» EXERCISE DIRECTIONS
Copy the material below with "center" changed to "middle" and nothing else altered. Leave the pictures out.

» PROVIDED RECORDS
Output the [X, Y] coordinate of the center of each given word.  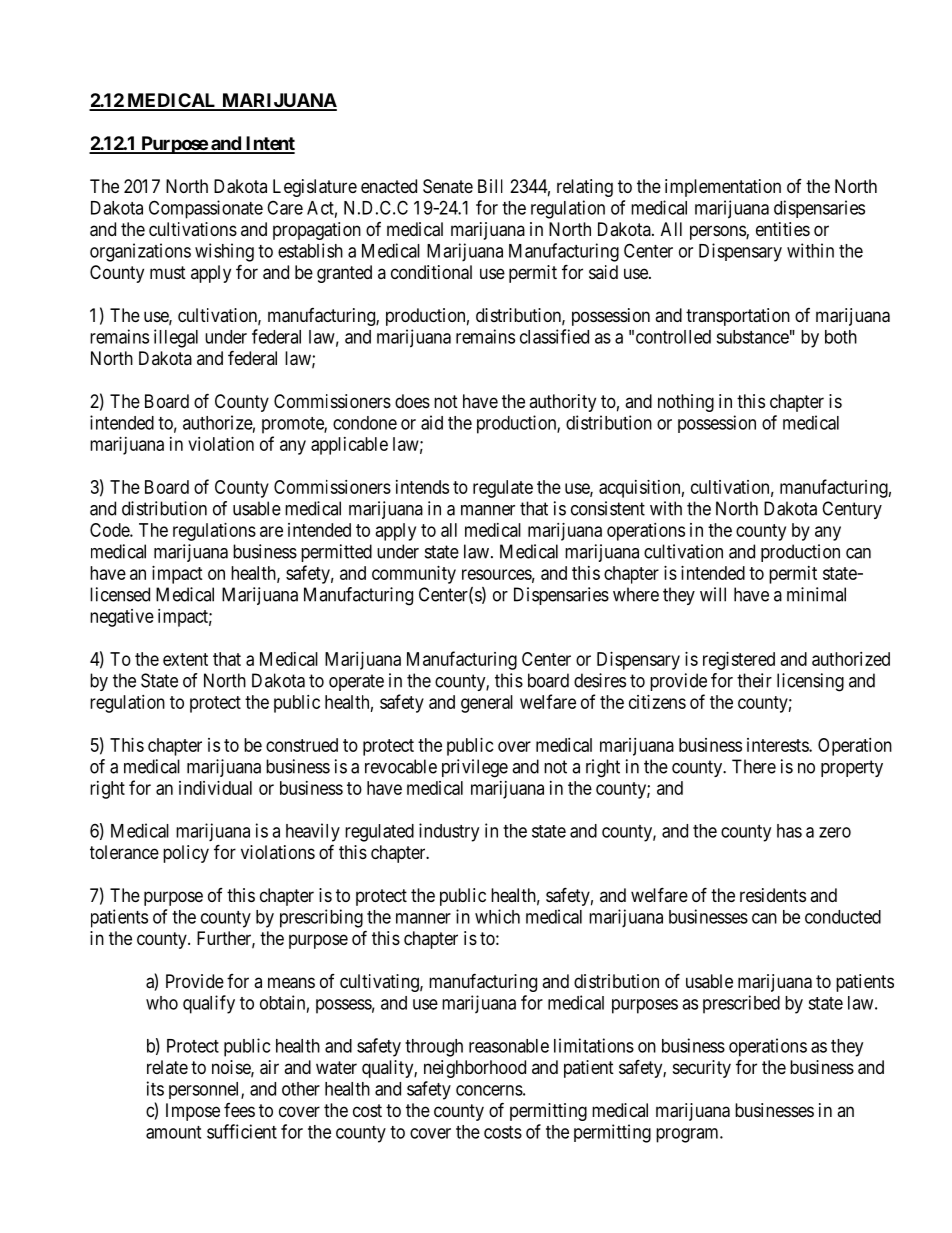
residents [773, 895]
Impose [193, 1112]
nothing [686, 403]
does [412, 401]
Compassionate [206, 209]
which [497, 916]
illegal [176, 338]
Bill [490, 186]
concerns [489, 1090]
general [487, 704]
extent [185, 659]
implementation [723, 188]
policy [186, 854]
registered [739, 661]
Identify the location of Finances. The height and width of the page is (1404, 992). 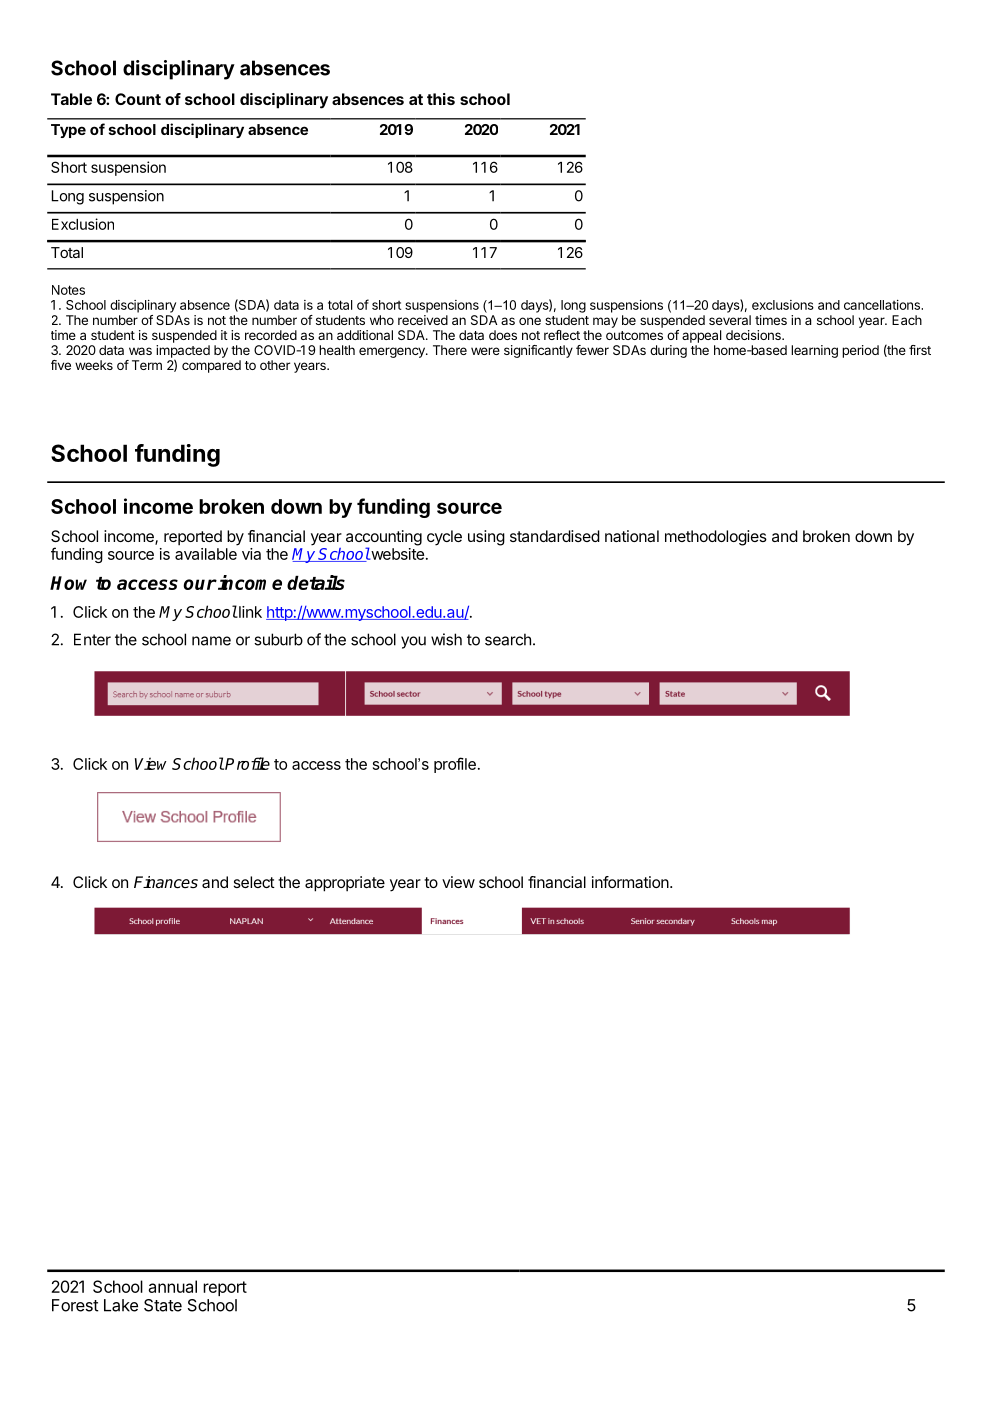
(166, 882).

» THE REPLY
Output the [X, Y] coordinate of the middle of each given word.  
residents [773, 895]
Impose [193, 1112]
nothing [686, 403]
does [412, 401]
Compassionate [206, 209]
which [497, 916]
illegal [176, 338]
Bill [490, 186]
concerns [489, 1090]
general [487, 704]
extent [185, 659]
implementation [723, 188]
policy [186, 854]
registered [739, 661]
Identify the location of Finances. The height and width of the page is (1404, 992). 
(166, 882).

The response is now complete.